**Texto**.
-*-*-

Marco
pulou o muro da João Luiz Alves, correu, pegou um ônibus até uma favela próxima
e foi direto para a boca de fumo.
Não conhecia ninguém naquele
morro.
Ele se apresentou,
valendo-se da fama de que se orgulhava.
Foi muito bem recebido pela
confraria, que lhe garantiu:
- Sinta-se em casa.
Ofereceram-lhe comida e
cocaína. Mas Marco nada aceitou. Não podia dar
bobeira num morro que não era dele.
A sobrevivência depende desse estado de alerta contra a autofagia que permeia
as relações, mesmo as de solidariedade, entre os irmãos.
Pediu apenas dinheiro e uma
muda de roupa.
Pegou um taxi e foi para o seu morro, onde se sentia seguro.
Lá, uma surpresa o
aguardava.
Foi recebido com pompas de anjo 45.
Marco também gostava de
acreditar que era protetor dos fracos e
dos oprimidos. Tentava seguir o ideário que continha receitas de como devia
agir um bom bandido: aquele que
procura não entrar em conflito com a comunidade, busca sanear as necessidades; distribui
aos pobres o que usurpa dos ricos.
Foi organizada uma festa em
sua homenagem. Uma festança de arromba.
O que implica dizer que todos os preparativos foram marcados pelo excesso.

-*-*-

**Material fornecido**.
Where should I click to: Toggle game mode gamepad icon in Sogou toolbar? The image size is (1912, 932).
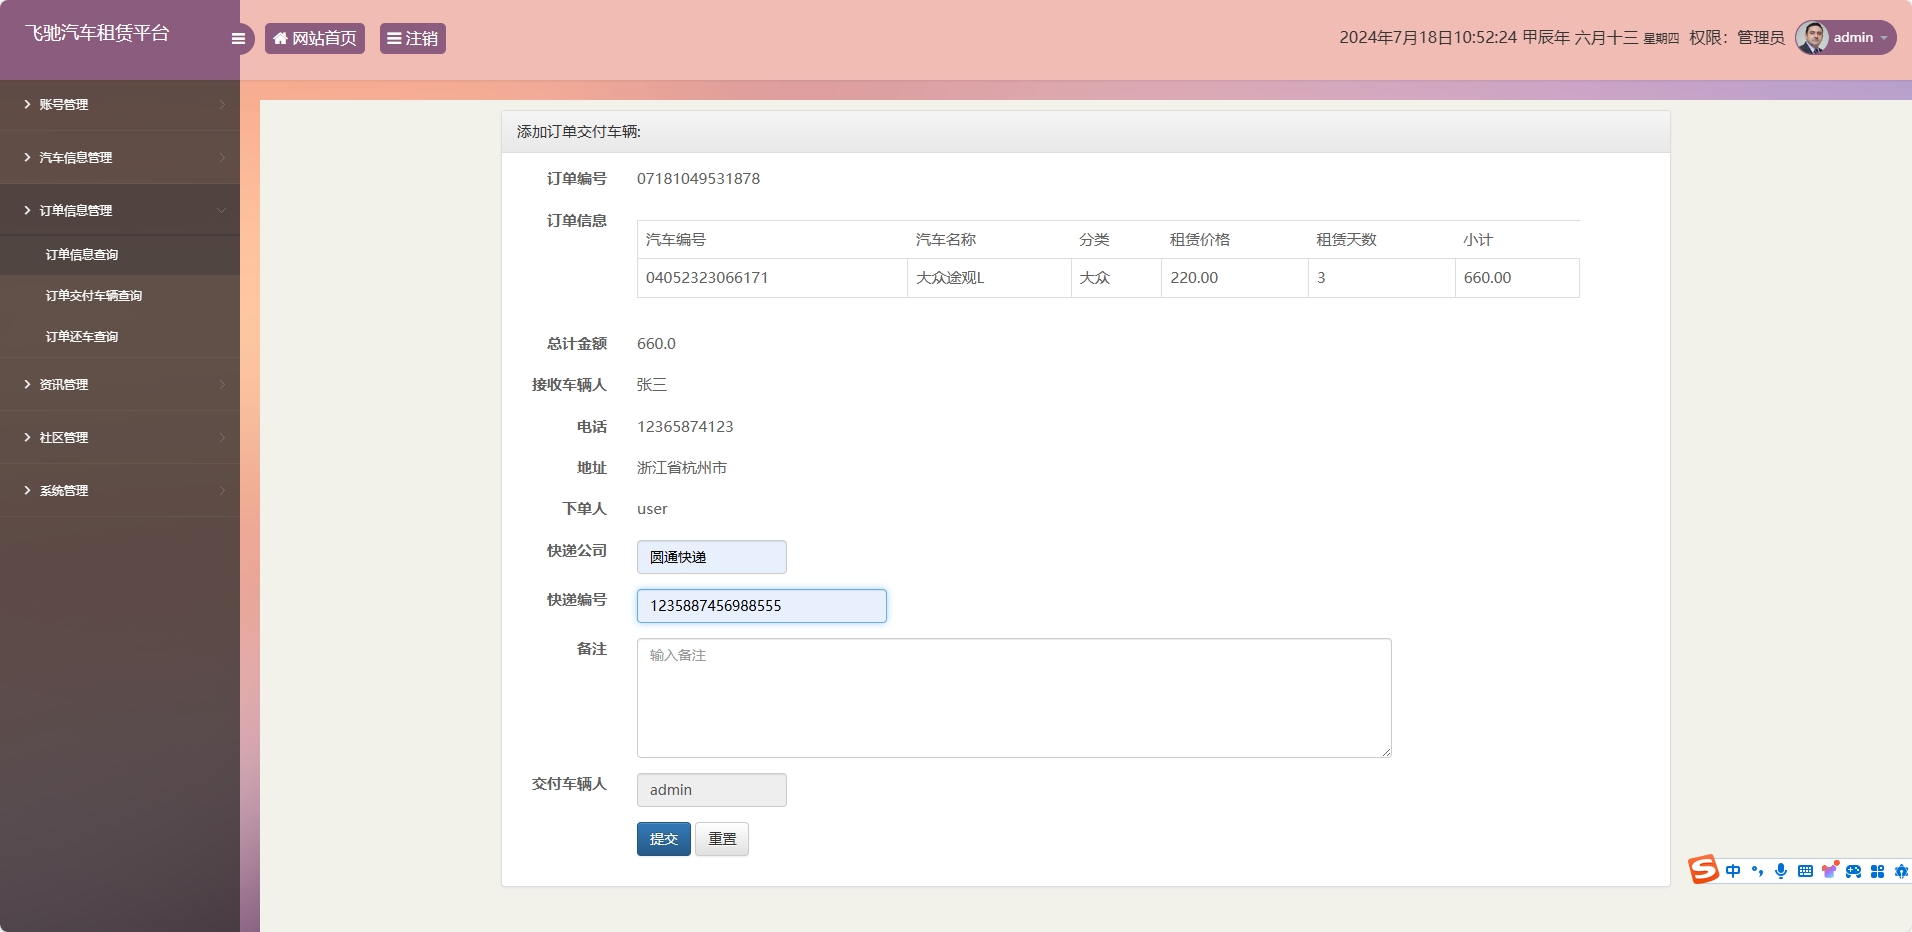tap(1853, 871)
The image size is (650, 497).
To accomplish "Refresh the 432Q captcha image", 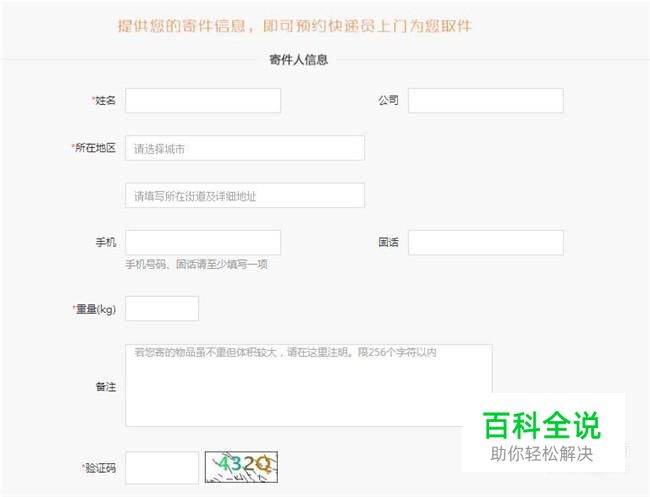I will click(241, 467).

-*-*-

**Ações necessárias**.
a) Segundo o texto, o que Marco pediu à confraria da favela onde foi recebido?
b) Transcreva do texto o trecho que vai de "A sobrevivência depende" até "de anjo 45.".
O material não tem relação com o texto.

**Lista de respostas**.
a) Apenas dinheiro e uma muda de roupa.

b)
A sobrevivência depende desse estado de alerta contra a autofagia que permeia
as relações, mesmo as de solidariedade, entre os irmãos.
Pediu apenas dinheiro e uma
muda de roupa.
Pegou um taxi e foi para o seu morro, onde se sentia seguro.
Lá, uma surpresa o
aguardava.
Foi recebido com pompas de anjo 45.